§ Short problem:
Can you rescale the items from the very first line through the line that contains "I will 753,93.", both ends included, giving all of those lines again with each request unchanged and every coordinate in the answers multiplied by 1.4 and rounded to a whole number, halves up? Leave out everything after that line.

§ Given records:
++++
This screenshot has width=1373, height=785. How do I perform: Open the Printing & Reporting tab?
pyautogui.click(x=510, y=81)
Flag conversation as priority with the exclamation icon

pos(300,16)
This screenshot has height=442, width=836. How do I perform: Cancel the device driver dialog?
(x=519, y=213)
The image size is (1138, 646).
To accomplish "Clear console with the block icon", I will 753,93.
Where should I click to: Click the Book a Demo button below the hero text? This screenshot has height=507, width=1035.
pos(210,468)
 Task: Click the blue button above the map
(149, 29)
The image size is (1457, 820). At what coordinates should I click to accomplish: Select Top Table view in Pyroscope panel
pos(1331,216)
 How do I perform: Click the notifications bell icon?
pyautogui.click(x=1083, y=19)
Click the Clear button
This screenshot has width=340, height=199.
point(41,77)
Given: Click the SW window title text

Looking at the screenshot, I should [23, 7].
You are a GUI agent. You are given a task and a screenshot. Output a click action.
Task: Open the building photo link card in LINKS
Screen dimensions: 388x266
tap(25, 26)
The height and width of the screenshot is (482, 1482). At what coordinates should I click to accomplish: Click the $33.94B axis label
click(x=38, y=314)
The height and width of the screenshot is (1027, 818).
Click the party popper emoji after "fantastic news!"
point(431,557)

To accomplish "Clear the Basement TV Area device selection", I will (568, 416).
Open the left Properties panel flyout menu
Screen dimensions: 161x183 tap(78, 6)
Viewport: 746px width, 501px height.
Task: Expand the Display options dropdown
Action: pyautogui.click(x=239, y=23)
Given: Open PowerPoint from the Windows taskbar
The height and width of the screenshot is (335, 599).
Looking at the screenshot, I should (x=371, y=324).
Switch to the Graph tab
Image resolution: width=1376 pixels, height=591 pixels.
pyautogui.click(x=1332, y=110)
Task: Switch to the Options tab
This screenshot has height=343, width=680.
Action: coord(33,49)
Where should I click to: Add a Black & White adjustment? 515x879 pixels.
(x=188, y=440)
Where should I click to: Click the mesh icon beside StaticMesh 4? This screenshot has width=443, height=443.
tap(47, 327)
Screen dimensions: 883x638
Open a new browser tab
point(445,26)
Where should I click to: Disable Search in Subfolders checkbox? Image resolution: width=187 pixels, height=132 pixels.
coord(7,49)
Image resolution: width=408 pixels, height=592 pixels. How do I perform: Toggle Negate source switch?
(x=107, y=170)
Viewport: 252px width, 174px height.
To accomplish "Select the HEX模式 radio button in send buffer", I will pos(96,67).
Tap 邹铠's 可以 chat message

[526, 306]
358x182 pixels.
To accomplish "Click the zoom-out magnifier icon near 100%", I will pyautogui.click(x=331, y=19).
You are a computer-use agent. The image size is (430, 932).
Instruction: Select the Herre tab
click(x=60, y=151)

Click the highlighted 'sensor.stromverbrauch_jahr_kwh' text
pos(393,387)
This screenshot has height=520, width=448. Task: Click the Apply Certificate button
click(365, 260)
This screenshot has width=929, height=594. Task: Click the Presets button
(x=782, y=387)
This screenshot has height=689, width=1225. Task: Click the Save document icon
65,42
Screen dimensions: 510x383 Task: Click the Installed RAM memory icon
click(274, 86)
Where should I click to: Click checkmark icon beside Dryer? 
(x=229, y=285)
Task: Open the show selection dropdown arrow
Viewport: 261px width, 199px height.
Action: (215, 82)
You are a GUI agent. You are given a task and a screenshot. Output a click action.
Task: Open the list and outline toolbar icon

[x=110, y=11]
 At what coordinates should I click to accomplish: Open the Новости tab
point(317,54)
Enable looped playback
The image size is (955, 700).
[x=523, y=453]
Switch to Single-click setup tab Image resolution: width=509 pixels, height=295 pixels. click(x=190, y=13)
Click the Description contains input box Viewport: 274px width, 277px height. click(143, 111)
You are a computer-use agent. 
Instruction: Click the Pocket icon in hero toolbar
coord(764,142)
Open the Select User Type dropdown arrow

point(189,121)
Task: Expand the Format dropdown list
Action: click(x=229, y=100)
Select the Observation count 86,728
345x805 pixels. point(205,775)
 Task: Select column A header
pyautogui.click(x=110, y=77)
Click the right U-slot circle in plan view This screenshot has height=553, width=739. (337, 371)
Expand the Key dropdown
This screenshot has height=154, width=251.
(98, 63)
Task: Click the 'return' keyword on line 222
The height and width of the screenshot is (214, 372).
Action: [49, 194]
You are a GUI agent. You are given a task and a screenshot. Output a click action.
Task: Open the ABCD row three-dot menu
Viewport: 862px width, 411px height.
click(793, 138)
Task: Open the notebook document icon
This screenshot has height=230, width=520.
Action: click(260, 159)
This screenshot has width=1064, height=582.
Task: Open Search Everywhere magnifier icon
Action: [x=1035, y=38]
++++
§ Full response:
This screenshot has width=1373, height=785. How do I perform: Open the Printing & Reporting tab?
pyautogui.click(x=714, y=113)
Flag conversation as priority with the exclamation icon

pos(420,22)
This screenshot has height=442, width=836. How do I perform: Cancel the device driver dialog?
(x=727, y=298)
The image size is (1138, 646).
To accomplish "Clear console with the block icon", I will 1054,130.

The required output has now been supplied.